— TASK STATEMENT —
Exactly as written, output the lines below starting from the first and ending with the line that contains "Image resolution: width=2576"; omit pictures.

— TASK INPUT —
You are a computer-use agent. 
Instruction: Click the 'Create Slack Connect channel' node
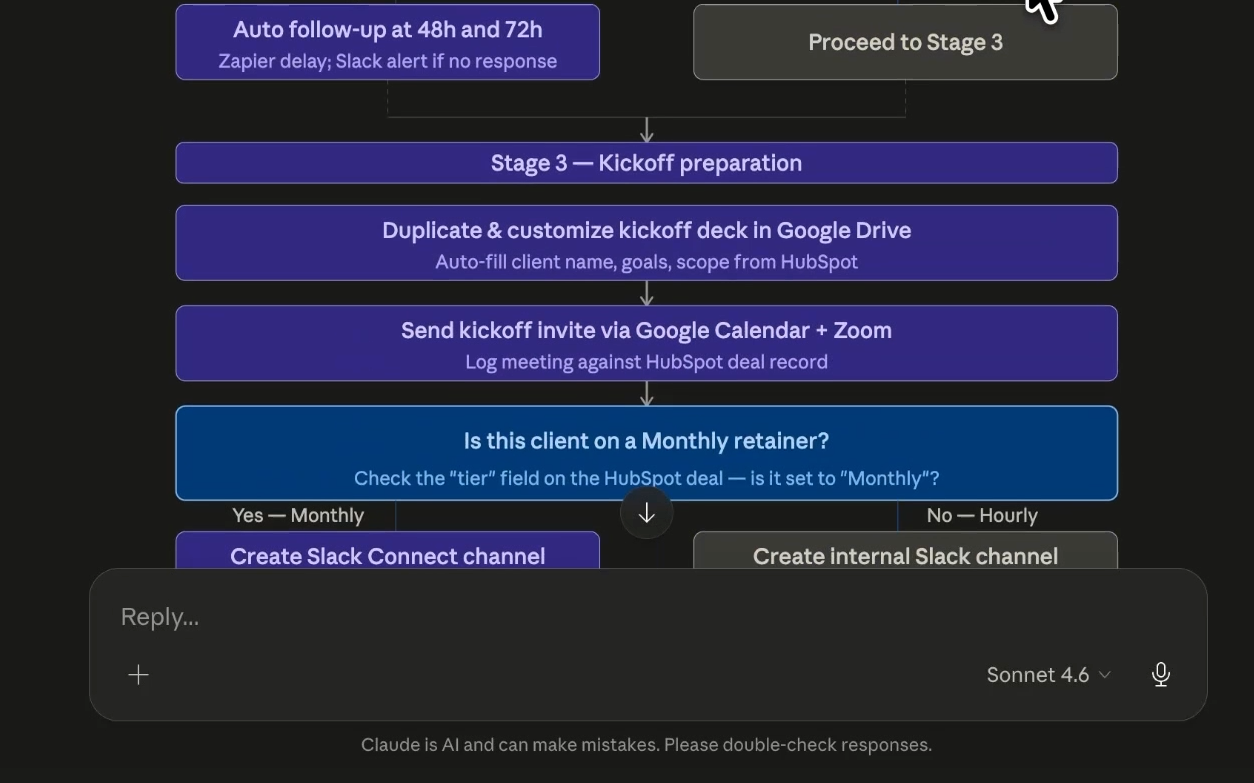tap(387, 556)
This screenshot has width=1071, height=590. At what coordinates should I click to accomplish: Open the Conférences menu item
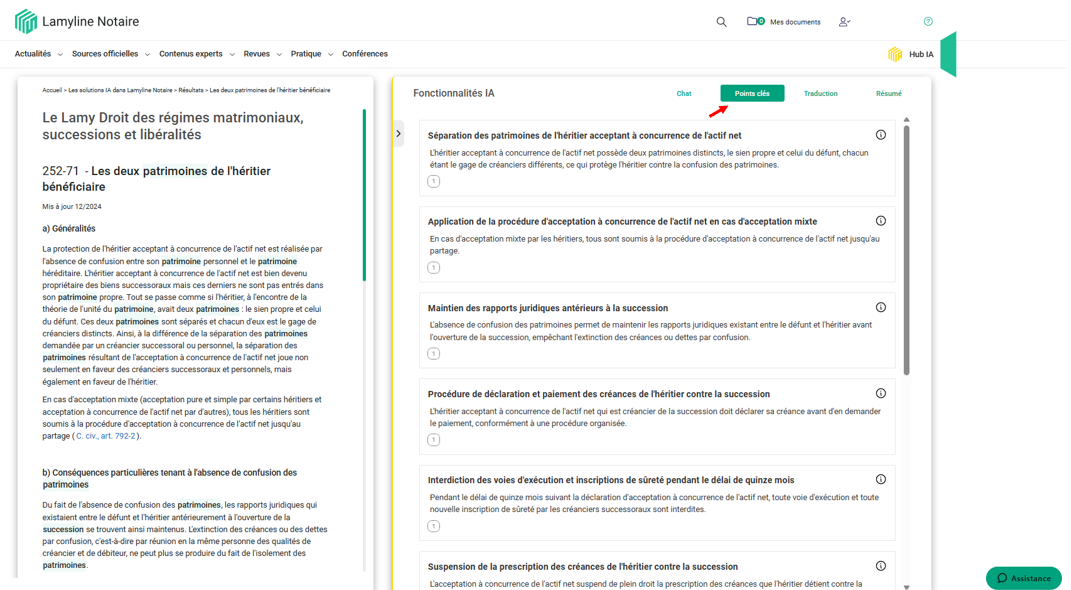[x=364, y=54]
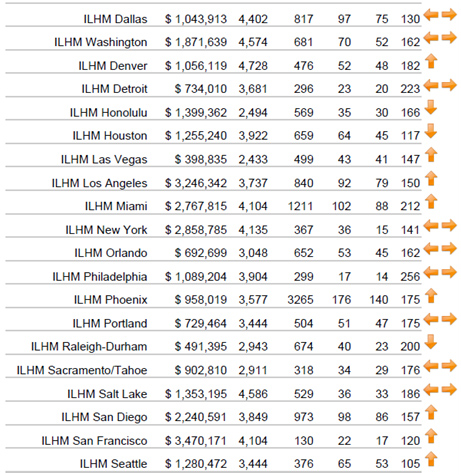Click the ILHM Detroit price $ 734,010

(x=201, y=89)
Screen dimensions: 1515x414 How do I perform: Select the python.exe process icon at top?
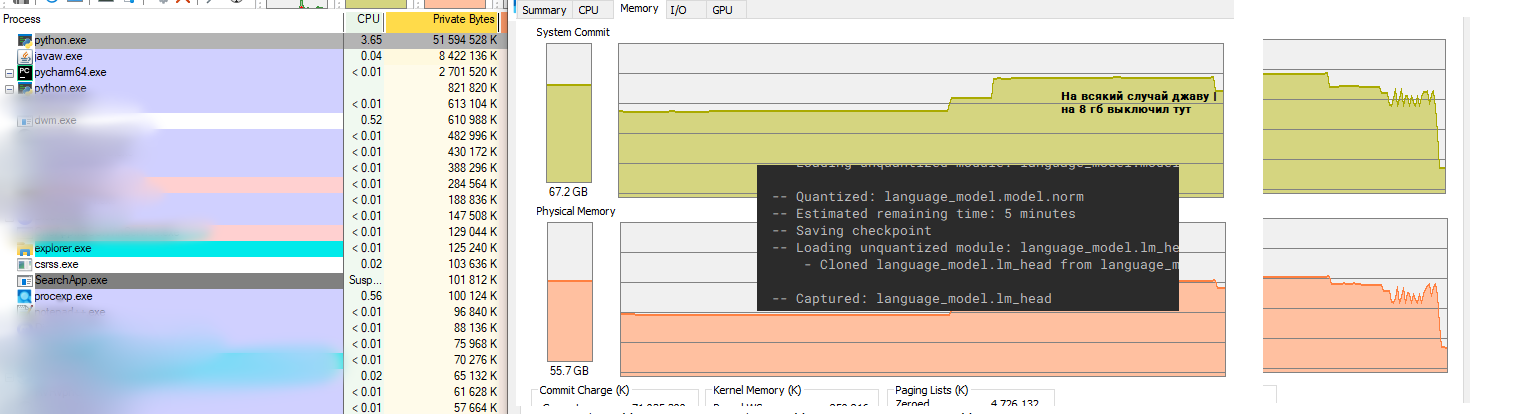click(25, 40)
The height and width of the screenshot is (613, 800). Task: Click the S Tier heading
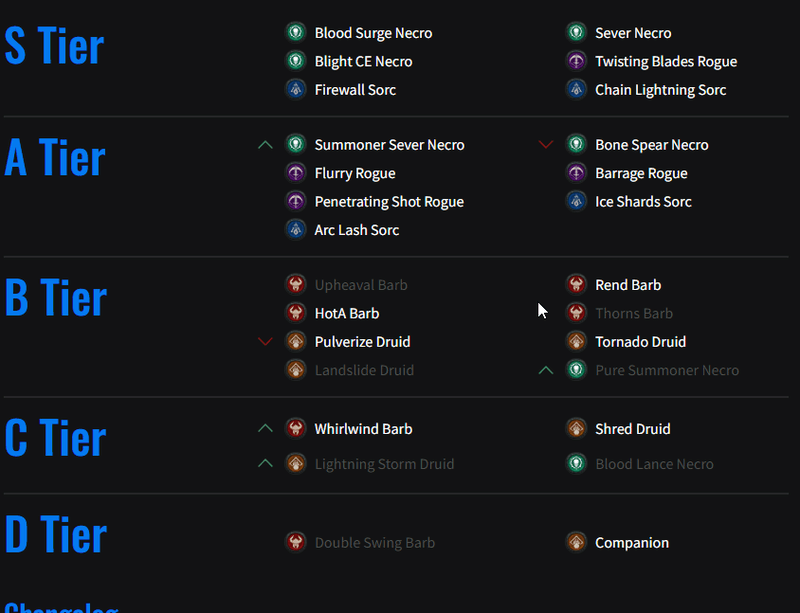point(54,46)
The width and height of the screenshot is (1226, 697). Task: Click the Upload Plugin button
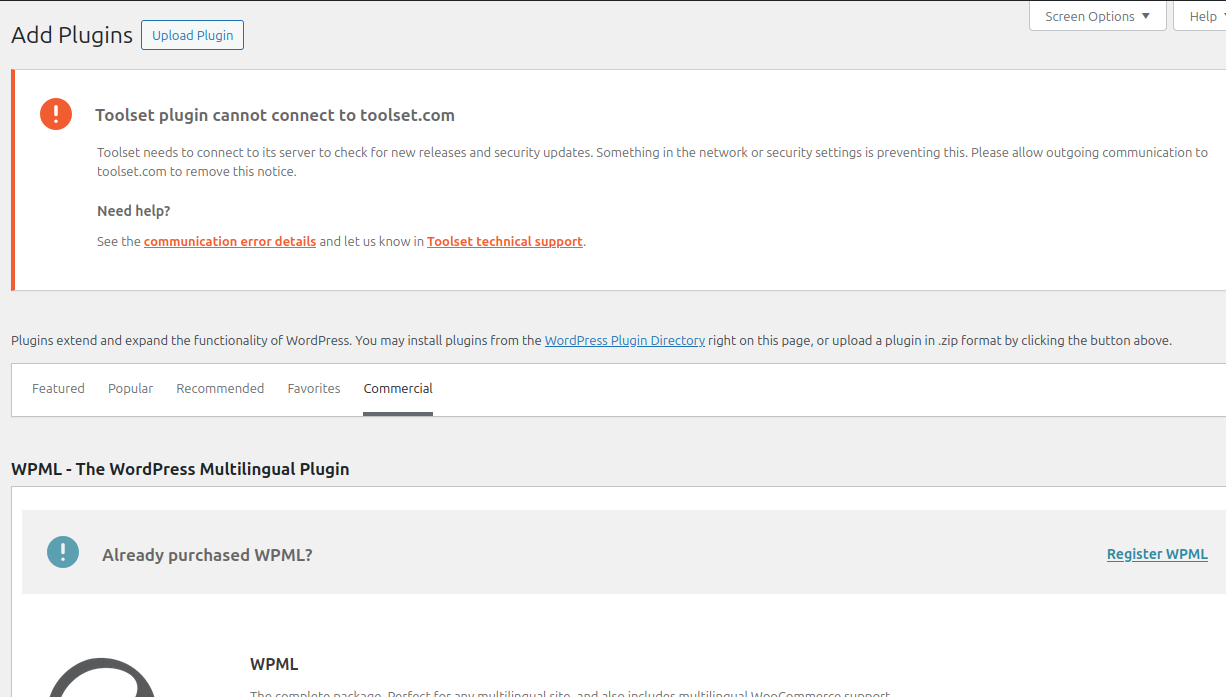pos(192,35)
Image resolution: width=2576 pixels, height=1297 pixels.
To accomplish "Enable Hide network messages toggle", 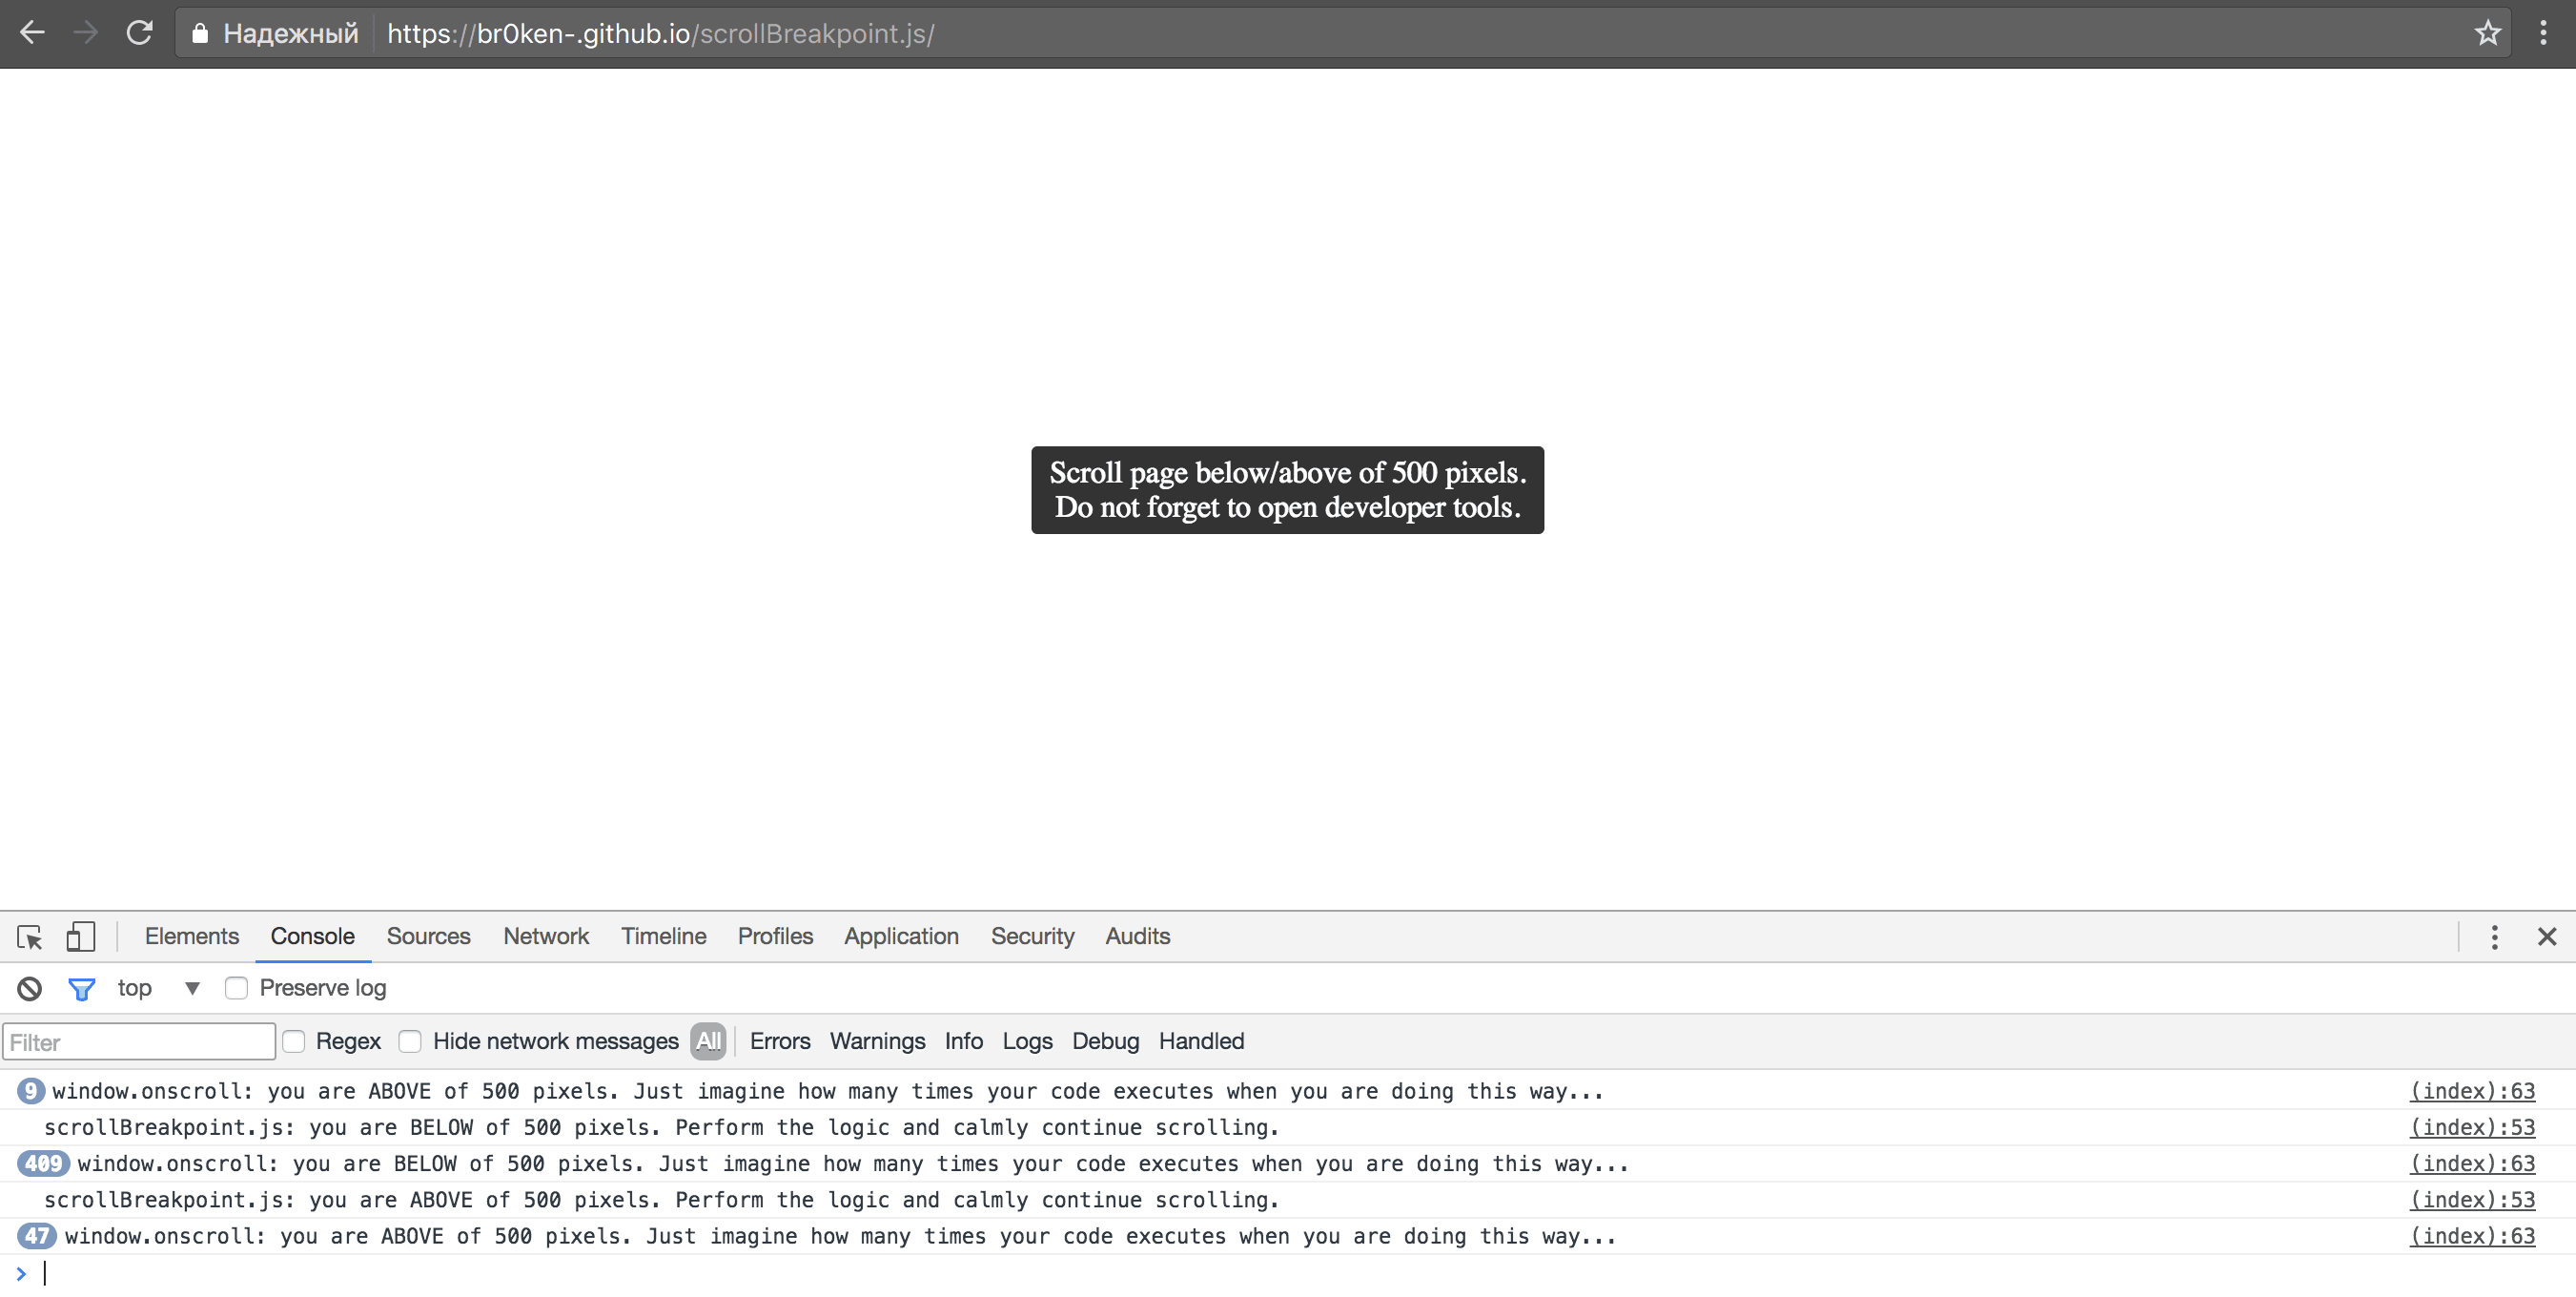I will pos(412,1040).
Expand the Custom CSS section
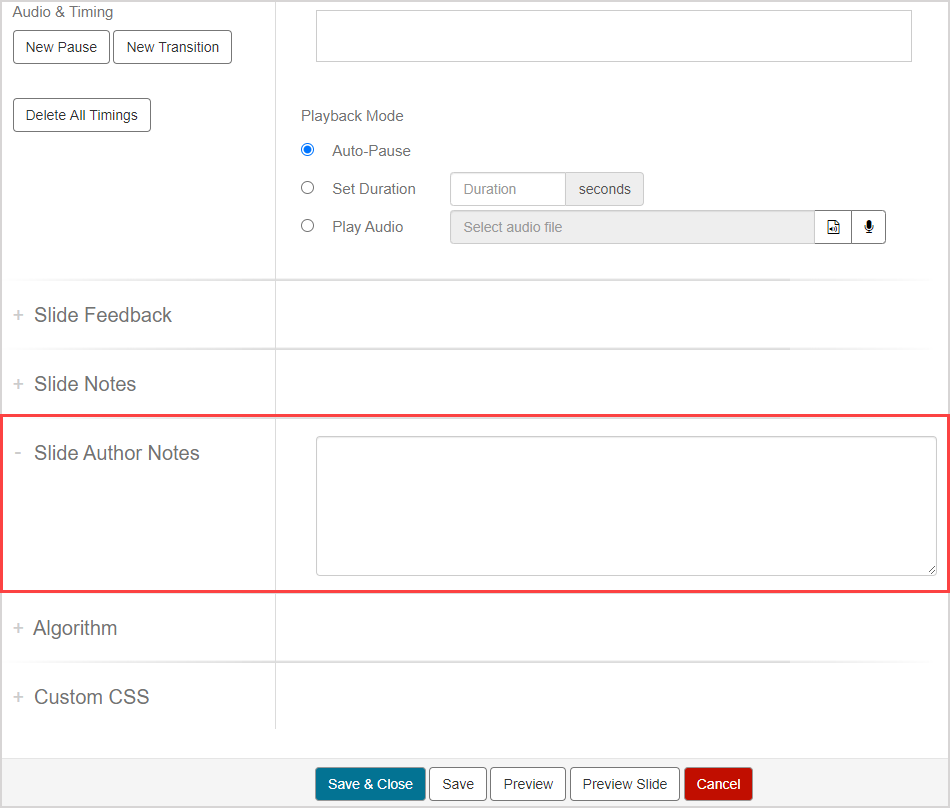This screenshot has width=950, height=808. [91, 697]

— RESPONSE AREA —
You are a computer-use agent. 
Instruction: Click the 'Create Slack Connect channel' node
tap(387, 556)
This screenshot has width=1071, height=590. At what coordinates should I click to accomplish: Open the Conférences menu item
[x=364, y=54]
Click the ILHM Detroit price $ 734,010

(x=201, y=89)
Screen dimensions: 1515x414 How do I perform: Select the python.exe process icon at top?
click(25, 40)
The height and width of the screenshot is (613, 800). Task: Click the S Tier heading
point(54,46)
The width and height of the screenshot is (1226, 697). Task: Click the Upload Plugin button
pos(192,35)
Image resolution: width=2576 pixels, height=1297 pixels.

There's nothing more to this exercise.